Simplefoke · 28/05/2024 12:58

@Feelsodrained yeah but they don’t seem to have issues that there 20 year old son made a 17 year old pregnant. I’ve so many good qualities also. Own my own home, children are happy and cared for. I’m actually a really kind person having been through so much shit. They aren’t angels themselves so they shouldn’t judge. I know people do. It’s not my fault he wanted to be with me. I have never forced him like I think they think I have. He is an adult. I told him not to date me because I have this past and he chose to look past it. Family is so hard.

OP posts:
Simplefoke · 28/05/2024 13:01

He has told me that they turned their nose up at all his gf. His mum worded it as they aren’t the same as you. It’s not their choice. No one would be good enough for their eyes (apart from the other DIL). But it’s not their eyes looking.

OP posts:
Feelsodrained · 28/05/2024 13:03

Yes I know they shouldn’t judge but people do judge and it’s sad that they can’t see your good qualities but there we are. They do sound narcissistic so of course they won’t judge their own son for getting a teenager pregnant (I presume this is the golden child brother). But it’s hardly unusual for people to have different standards for their own children compared to other people, in fact it’s very very common. You seem very fixated on getting external validation - if you know you’re a good person, what does it matter if some idiots can’t see that? You’re not their dream DIL and never will be but just focus on your relationship and your family and ignore them.

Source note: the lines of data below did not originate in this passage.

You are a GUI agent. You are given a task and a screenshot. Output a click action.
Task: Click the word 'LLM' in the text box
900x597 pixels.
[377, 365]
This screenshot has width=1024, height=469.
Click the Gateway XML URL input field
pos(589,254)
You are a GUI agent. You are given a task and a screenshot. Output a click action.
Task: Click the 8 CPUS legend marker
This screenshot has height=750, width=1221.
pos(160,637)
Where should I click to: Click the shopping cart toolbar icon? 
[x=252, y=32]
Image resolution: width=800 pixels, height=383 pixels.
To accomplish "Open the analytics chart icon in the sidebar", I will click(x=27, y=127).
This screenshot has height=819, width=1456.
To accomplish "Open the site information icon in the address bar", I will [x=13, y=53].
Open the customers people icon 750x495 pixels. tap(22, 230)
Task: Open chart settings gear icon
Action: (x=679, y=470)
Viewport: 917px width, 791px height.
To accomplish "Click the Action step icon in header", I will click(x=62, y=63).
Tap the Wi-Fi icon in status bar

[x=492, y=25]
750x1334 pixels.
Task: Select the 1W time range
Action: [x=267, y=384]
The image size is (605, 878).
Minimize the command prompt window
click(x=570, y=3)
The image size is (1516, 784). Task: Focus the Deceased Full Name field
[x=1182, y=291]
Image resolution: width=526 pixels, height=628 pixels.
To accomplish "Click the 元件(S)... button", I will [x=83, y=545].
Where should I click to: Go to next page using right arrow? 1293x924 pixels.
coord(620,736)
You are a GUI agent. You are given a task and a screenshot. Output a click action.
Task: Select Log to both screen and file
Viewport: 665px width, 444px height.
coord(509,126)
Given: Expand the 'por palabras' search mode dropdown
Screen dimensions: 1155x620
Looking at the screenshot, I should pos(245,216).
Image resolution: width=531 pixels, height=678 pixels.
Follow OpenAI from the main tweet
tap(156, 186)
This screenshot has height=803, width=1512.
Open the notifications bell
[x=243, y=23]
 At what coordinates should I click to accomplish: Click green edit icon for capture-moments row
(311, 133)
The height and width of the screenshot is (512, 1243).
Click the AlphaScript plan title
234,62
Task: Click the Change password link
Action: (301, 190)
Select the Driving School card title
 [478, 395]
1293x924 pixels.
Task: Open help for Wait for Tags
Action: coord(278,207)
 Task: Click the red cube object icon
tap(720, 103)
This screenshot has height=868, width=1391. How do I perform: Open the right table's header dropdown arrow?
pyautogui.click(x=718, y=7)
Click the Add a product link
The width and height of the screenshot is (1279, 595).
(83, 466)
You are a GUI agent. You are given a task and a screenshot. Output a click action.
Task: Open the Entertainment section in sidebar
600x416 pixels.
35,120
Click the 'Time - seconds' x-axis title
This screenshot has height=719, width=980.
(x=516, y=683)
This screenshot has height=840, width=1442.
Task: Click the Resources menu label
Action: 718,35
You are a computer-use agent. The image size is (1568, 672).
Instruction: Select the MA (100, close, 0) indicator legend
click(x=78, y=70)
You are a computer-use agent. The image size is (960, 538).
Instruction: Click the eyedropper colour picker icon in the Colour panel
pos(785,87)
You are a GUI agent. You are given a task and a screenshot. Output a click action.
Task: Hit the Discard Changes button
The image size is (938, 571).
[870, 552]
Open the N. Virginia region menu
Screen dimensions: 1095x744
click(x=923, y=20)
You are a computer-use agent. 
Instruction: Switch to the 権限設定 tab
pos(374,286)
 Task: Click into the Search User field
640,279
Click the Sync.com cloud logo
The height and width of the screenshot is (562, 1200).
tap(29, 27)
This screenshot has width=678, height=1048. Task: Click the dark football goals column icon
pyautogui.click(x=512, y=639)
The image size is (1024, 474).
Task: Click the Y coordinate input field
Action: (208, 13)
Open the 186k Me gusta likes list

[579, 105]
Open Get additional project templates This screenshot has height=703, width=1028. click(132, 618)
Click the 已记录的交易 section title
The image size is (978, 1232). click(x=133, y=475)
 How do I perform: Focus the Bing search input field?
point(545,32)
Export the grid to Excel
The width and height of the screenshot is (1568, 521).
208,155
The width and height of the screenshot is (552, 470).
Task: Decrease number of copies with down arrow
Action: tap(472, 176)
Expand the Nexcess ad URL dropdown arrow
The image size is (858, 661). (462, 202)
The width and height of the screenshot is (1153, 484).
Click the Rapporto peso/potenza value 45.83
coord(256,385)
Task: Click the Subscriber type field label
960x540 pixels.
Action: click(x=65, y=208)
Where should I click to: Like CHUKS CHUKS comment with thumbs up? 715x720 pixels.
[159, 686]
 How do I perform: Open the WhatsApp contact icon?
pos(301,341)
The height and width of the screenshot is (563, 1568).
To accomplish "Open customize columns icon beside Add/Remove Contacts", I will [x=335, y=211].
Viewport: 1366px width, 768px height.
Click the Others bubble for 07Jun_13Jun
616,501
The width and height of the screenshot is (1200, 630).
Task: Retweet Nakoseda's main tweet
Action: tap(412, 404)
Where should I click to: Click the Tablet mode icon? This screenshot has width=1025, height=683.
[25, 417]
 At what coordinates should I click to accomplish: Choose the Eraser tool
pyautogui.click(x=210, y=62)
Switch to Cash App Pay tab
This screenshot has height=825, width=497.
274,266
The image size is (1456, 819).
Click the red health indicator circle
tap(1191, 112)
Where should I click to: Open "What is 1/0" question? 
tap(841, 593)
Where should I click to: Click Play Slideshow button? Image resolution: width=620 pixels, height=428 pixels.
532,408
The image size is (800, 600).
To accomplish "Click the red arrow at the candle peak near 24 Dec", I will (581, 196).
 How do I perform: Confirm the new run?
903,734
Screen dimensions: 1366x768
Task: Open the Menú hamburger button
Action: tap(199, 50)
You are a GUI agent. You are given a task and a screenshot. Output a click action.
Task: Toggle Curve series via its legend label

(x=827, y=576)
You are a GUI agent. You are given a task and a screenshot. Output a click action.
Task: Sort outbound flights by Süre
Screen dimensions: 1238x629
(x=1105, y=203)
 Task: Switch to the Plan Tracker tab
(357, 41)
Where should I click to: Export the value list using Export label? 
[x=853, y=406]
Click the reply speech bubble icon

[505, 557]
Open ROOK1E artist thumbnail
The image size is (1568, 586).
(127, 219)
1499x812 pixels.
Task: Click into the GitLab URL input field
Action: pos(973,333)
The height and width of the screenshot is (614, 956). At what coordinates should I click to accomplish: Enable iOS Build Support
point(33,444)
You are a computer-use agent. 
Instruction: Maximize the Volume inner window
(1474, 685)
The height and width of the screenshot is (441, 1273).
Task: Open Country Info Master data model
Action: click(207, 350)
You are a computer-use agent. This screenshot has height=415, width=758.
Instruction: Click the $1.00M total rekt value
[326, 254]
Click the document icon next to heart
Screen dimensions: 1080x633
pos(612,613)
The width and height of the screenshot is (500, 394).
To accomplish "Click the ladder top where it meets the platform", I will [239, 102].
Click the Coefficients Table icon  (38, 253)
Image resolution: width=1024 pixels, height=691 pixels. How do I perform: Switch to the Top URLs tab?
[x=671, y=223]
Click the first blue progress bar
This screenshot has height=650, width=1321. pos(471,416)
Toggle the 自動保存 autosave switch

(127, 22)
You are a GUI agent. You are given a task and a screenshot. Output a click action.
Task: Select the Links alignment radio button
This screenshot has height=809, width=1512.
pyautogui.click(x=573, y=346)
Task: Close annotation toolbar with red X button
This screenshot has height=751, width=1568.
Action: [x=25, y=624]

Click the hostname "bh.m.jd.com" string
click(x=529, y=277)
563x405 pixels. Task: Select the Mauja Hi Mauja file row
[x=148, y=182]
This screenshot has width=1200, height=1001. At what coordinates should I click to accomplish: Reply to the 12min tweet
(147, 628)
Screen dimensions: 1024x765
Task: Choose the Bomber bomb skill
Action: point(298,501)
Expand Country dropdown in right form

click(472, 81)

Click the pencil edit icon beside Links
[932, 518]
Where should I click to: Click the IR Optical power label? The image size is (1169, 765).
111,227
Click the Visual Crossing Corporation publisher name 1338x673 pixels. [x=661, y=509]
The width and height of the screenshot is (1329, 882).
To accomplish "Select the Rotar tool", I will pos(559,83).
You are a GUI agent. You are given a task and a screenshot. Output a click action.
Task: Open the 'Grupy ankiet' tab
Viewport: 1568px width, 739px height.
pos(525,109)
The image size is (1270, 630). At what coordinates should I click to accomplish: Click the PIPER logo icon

Simplefoke · 28/05/2024 13:06

@Feelsodrained I know and I will focus on my own little family. I bloody wish I wasn’t so triggered. There is just this part of me thats still quite painful and won’t seem to go away.

OP posts:
EnglishBluebell · 28/05/2024 13:22

I'd like to hear their side of it

Simplefoke · 28/05/2024 13:36

@EnglishBluebell me too. I’d like to know why they can’t say hello or would you like a drink. Or why they have never visited their son in the 4 years prior to me they never visited his place. Why they booked a holiday over their granddaughters birth despite it being booked in for months. Why she received a pack of wetwipes for her 1st birthday and why they tell us to just strap her in somewhere and let her cry. Why they never offered their own son support when her birth went awful and I was too unwell after major blood loss to help him. My mum had my eldest and he struggled so much. What’s any of that got to do with not liking me.